Apparemment le principe est simple, pourtant, de l'aveu de Louis Lumière, ce fut l'invention la plus difficile à mettre au point. L'autochrome se compose d'une mosaïque de grains de fécule de pomme-de-terre (6 000 à 7 000 au mm2) teintés en rouge-orangé, vert et violet, interposés entre une plaque de verre et une émulsion photographique au gélatino-bromure d'argent. Ce réseau à grains a pour fonction de filtrer les rayons lumineux avant qu'ils n'impressionnent l'émulsion sensible.

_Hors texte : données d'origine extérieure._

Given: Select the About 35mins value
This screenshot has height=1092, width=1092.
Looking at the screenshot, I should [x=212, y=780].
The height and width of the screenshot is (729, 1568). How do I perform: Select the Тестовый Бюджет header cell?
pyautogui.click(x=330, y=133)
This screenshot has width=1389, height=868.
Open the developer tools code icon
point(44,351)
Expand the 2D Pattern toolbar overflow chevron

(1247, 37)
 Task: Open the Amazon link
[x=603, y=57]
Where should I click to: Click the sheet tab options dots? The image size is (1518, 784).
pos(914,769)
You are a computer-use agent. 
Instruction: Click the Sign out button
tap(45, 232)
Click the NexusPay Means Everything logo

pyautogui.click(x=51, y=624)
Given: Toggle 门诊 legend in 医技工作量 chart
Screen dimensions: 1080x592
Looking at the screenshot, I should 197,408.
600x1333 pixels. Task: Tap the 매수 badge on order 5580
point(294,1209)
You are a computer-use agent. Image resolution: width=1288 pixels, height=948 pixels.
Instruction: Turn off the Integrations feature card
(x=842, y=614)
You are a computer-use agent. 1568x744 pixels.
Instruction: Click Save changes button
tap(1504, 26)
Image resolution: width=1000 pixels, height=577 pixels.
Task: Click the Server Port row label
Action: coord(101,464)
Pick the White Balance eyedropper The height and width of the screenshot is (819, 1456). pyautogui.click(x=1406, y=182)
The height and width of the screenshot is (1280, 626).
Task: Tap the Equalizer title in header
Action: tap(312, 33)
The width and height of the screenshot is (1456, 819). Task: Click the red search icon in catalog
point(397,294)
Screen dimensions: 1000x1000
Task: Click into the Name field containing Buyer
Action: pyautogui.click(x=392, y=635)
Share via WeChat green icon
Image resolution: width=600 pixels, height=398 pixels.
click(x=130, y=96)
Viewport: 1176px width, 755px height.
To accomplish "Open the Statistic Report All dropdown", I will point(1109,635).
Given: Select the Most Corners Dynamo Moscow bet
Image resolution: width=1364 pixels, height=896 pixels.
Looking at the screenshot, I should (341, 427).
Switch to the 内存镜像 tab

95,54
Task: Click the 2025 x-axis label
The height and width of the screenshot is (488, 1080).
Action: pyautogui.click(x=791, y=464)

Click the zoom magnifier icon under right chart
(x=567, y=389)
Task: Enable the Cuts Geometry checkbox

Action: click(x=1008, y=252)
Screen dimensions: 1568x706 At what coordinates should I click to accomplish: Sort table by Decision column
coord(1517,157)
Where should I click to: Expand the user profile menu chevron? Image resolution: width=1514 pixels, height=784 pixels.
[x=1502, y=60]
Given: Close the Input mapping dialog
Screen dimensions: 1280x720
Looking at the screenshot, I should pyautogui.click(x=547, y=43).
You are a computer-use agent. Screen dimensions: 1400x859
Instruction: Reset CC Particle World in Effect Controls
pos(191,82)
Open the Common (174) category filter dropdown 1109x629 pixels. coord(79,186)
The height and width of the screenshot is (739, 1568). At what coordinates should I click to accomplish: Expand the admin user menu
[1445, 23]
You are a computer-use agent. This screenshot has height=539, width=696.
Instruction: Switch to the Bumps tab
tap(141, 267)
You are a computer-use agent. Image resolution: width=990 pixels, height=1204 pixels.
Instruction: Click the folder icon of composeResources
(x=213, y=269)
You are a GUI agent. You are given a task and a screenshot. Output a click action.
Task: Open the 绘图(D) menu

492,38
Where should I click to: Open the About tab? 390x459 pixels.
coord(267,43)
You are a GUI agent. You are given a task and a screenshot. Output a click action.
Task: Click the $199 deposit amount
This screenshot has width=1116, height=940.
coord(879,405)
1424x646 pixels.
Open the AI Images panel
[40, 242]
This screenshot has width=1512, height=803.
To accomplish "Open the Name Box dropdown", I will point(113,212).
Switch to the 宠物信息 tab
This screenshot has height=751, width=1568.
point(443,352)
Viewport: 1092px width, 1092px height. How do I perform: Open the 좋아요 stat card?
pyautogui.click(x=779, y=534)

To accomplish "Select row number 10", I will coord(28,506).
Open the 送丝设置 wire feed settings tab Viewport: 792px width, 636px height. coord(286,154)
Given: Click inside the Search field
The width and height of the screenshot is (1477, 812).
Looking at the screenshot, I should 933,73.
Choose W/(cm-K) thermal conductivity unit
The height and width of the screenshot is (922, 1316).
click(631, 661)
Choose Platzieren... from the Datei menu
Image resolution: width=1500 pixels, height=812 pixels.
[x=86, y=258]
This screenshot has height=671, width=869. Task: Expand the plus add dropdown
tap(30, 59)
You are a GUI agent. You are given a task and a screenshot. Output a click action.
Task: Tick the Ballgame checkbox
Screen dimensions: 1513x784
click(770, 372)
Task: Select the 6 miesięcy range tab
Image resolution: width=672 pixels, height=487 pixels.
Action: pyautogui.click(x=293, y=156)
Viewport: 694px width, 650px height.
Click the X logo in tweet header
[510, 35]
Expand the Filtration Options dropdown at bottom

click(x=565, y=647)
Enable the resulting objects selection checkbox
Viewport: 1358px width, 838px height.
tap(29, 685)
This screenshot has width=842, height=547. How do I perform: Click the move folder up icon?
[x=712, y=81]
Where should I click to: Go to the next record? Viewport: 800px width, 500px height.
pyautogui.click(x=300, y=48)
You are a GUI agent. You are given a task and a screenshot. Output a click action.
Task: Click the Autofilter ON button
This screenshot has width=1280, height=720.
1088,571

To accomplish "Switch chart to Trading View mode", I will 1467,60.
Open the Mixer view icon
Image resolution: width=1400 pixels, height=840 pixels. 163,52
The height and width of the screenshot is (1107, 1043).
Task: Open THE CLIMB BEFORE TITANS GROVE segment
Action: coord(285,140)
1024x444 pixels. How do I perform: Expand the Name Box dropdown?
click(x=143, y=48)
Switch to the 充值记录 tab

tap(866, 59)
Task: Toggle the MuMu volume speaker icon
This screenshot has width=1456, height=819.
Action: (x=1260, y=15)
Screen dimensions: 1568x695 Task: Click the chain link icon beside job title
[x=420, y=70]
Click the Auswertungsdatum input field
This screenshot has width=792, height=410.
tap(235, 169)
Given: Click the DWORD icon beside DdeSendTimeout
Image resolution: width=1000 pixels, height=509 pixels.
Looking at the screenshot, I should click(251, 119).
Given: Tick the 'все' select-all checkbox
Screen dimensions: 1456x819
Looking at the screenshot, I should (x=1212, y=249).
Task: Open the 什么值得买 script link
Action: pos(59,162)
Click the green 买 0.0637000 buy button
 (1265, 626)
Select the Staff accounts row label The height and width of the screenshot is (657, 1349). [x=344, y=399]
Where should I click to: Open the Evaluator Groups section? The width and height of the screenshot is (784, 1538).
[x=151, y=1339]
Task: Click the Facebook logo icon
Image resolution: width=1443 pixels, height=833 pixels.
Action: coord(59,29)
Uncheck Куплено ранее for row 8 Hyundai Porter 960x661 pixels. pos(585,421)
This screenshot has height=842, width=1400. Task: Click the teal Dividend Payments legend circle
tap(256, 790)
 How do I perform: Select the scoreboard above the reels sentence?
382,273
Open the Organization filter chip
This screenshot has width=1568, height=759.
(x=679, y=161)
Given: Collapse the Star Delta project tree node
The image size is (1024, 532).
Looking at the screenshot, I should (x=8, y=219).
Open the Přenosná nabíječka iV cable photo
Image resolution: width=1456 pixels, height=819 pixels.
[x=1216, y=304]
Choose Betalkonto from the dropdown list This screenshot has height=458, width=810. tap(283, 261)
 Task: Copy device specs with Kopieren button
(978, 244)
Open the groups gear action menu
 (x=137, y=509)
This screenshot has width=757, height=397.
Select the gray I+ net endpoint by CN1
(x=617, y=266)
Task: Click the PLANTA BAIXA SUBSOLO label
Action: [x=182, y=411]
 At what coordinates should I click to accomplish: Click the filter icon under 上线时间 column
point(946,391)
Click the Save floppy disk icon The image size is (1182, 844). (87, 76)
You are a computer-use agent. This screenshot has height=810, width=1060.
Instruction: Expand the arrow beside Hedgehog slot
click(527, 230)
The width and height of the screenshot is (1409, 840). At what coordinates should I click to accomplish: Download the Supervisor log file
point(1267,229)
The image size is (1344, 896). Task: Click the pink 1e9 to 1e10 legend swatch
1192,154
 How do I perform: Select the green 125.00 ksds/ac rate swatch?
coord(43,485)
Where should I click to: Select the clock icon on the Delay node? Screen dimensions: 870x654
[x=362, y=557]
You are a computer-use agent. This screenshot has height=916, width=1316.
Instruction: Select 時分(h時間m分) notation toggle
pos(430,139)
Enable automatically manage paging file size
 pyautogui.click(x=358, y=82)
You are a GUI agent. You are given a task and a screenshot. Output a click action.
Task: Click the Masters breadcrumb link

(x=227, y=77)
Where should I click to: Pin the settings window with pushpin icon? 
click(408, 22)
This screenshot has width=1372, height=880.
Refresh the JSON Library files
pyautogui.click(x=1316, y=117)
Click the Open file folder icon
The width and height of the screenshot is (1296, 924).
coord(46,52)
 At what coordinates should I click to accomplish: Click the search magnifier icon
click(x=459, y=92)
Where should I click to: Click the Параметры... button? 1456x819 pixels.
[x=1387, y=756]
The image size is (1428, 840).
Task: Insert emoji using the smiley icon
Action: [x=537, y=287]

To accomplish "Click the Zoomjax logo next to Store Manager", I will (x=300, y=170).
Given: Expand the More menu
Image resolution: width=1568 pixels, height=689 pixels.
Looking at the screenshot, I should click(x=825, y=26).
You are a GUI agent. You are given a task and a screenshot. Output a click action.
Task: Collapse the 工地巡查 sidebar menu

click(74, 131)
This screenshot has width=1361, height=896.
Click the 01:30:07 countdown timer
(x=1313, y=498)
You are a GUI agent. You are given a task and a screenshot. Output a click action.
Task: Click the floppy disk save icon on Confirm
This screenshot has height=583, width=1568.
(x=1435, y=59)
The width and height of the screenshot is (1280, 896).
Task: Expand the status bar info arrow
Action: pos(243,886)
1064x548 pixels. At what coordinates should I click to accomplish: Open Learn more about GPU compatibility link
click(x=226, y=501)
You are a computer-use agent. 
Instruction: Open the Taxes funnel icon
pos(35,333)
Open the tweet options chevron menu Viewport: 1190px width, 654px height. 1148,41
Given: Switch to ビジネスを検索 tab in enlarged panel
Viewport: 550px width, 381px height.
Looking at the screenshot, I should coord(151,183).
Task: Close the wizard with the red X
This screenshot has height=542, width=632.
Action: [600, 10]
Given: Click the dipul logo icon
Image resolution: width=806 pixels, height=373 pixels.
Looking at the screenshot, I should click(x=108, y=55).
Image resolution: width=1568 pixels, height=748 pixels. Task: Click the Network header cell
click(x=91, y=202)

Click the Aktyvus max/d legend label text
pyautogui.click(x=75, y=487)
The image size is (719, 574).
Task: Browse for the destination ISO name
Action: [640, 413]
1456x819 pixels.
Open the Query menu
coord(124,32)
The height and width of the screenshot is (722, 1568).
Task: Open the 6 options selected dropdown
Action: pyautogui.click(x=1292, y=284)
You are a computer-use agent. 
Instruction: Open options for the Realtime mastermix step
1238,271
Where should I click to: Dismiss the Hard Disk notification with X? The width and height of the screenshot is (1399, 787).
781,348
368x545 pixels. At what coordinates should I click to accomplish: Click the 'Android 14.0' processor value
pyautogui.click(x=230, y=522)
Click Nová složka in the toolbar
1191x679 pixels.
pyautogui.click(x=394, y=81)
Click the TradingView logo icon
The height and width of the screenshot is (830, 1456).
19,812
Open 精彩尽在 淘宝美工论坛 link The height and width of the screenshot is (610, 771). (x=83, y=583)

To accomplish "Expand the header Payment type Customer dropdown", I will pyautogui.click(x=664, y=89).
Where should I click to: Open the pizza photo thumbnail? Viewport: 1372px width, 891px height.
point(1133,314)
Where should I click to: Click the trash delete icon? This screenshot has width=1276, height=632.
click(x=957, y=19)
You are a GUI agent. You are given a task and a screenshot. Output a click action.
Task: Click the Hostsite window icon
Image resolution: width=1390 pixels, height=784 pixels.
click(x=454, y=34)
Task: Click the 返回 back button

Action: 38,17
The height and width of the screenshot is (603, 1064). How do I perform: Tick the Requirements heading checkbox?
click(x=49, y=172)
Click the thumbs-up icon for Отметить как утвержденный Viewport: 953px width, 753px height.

Après développement et inversion, ce sont les grains colorés vus en transparence qui forment l'image en couleurs.

Dès la commercialisation de l'autochrome en 1907, Gabriel Veyre fut l'un de ses plus fervents ambassadeurs, trouvant dans la lumière du Maroc une source inépuisable d'inspiration.

Grâce à l'ingéniosité du procédé et à la perfection de la réalisation, l'autochrome remportera le marché de la couleur pendant plus de trente ans.

Mais à l'heure de la reproductibilité, il présente des handicaps : il est une vue unique, visible par transparence et dont les couleurs très subtiles sont difficilement transposables sur papier. En 1935, l'arrivée de nouveaux procédés type Kodachrome le condamne à disparaître.

Gabriel Veyre s'éteint en même temps que l'autochrome, laissant des centaines d'images remarquables qui font partie aujourd'hui de la mémoire visuelle du Maroc.